Digital Solid State Propulsion LLC at a Glance
Mission: To commercialize green, safe, solid energetic materials
Top Official: Wayne Sawka, founder and chief executive
Location: Reno, Nev.
DSSP also was able to show customers the versatility of electric solid propellants through a series of Small Business Innovative Research (SBIR) projects with the U.S. Missile Defense Agency, U.S. Navy and U.S. Army Materiel Command, Sawka said, adding that DSSP has received more than $3 million in SBIR contracts over six years. Through those contracts, DSSP’s “tiny microthrusters have been scaled up to rocket motors that produce hundreds of pounds of thrust,” Sawka said.
DSSP’s technology is uniquely suited to cubesats because it poses no risk of accidental ignition, Sawka said. “Our propellants will not create any safety hazards whatsoever,” Sawka said. “You could put our stuff in fire and nothing would happen.” The only way to ignite the propellant is to run a current of the required voltage through it. Once ignited, the propellant continues to burn until the voltage is removed. It can then be reignited repeatedly, Sawka said.

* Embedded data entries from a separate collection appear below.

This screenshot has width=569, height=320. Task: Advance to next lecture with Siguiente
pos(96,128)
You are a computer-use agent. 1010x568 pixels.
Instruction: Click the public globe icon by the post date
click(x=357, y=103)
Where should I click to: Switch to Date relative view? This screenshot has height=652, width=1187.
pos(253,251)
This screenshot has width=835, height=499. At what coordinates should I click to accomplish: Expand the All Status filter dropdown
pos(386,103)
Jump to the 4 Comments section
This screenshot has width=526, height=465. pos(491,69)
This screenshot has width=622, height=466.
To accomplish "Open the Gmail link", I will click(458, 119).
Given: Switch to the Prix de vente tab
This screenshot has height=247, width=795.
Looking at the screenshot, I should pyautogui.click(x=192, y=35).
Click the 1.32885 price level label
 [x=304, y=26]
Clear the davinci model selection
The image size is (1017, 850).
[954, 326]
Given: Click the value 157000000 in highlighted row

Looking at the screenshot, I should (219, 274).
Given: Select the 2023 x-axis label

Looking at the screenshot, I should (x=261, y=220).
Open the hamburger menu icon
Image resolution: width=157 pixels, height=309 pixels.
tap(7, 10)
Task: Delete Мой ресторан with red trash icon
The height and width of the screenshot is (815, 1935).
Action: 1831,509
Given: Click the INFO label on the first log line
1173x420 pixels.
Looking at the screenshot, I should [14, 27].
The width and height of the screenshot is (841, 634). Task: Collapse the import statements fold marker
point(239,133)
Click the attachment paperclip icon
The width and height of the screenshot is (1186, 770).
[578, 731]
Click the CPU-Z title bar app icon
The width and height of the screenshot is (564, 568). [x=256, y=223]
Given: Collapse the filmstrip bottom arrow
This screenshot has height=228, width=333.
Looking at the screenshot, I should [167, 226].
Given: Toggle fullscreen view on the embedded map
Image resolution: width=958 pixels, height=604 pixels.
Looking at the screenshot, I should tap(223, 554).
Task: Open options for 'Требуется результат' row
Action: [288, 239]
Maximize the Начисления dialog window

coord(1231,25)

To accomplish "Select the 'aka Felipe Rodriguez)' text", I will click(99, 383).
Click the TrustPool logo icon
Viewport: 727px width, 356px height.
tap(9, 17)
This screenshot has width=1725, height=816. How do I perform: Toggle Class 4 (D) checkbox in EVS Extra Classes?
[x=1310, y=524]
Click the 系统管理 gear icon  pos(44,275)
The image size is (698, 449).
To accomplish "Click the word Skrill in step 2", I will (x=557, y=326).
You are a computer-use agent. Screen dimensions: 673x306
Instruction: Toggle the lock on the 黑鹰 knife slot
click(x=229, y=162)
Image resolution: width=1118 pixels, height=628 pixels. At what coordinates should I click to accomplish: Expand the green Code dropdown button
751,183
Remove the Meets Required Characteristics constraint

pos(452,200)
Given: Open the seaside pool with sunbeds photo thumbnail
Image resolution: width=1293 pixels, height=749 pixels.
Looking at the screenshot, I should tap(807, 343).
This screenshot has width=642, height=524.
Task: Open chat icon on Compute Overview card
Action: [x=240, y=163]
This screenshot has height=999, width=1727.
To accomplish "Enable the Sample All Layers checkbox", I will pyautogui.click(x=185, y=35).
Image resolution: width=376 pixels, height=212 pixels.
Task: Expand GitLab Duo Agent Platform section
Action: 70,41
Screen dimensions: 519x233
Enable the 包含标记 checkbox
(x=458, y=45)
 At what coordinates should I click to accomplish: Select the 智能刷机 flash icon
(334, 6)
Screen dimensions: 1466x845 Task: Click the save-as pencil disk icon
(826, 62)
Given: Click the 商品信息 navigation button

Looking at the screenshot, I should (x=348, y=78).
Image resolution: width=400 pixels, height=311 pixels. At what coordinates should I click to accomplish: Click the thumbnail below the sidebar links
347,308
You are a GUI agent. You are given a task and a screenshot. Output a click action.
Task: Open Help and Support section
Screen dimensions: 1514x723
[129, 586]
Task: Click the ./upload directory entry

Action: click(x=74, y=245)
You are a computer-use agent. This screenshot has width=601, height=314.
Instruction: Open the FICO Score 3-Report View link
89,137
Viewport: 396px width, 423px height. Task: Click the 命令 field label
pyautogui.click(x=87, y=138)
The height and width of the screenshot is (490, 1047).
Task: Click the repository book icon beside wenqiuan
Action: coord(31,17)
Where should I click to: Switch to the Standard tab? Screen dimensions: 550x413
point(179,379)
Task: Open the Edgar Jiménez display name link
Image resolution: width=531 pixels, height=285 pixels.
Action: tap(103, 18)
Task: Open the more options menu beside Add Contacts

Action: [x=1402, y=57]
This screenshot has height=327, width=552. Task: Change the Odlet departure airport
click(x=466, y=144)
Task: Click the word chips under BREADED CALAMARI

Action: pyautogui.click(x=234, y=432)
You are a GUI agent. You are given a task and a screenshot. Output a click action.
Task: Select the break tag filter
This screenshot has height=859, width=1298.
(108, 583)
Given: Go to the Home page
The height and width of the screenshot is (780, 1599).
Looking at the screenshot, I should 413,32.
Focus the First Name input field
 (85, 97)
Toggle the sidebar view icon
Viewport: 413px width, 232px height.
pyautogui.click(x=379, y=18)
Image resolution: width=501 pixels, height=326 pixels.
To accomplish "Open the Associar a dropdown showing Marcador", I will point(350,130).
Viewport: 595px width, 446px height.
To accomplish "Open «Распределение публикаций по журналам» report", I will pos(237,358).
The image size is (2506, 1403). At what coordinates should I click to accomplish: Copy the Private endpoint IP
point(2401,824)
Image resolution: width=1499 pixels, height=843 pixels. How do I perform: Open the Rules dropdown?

The U.S. Naval Research Laboratory plans to conduct the first space-based test of DSSP’s technology by using thrusters powered by electric solid propellant to spin a spacecraft and then stop its rotation. “The spin rate will be monitored by onboard instrumentation as well as ground based assets,” Andrew Nicholas, who leads the sensor development and applications section in the geospace science branch of the Naval Research Lab’s Space Science Division, said in an email. “The spacecraft, called SpinSat, will be deployed from the International Space Station in a flight provided by the [Defense Department] Space Test Program tentatively scheduled for Fall 2013. I am very excited about this game-changing technology and the potential it represents for the space industry.”
DSSP also is developing a cubesat deorbit module. International guidelines call on satellite developers to ensure spacecraft are designed to re-enter Earth’s atmosphere within 25 years of the conclusion of the mission. Certain customers want to bring cubesats out of orbit much more quickly than that, Sawka said. To meet that demand, DSSP is developing a small motor for a customer who plans to test it in space within two years, Sawka said. He declined to name the customer. DSSP also plans to develop a slightly larger version of the motor that powers the deorbit module to provide cubesats with the ability to move safely into desired orbits and to conduct on-orbit maneuvers, he added.
In-Q-Tel, the independent, not-for-profit organization established by the U.S. Central Intelligence Agency to encourage firms to develop commercial technology with the potential to meet intelligence community needs, announced plans in 2011 to invest in DSSP. At the time, Bill Strecker, In-Q-Tel executive vice president and chief technology officer, said in a 2011 statement that DSSP’s electric solid propellant offered capabilities beyond those of “legacy technologies, which have not changed much in 50 years.”
The lack of technological innovation in solid propellants actually worked against DSSP when Sawka established the company in 2005. “When little has changed in over 50 years, it’s hard to get people to believe you’ve really got a game changer,” Sawka said. However, the firm’s initial government customers have been stalwart allies, he added. Initial SBIR contracts have led to follow-on orders. As a result, business is picking up rapidly and DSSP will earn more than $2 million in 2012 and more than $3 million in 2013, Sawka said.
In July, Sawka presented plans to raise $6 million to expand DSSP’s commercial ventures during the Space Frontier Foundation’s NewSpace conference in Santa Clara, Calif. DSSP won second place in the NewSpace Business Plan competition, receiving a $10,000 prize.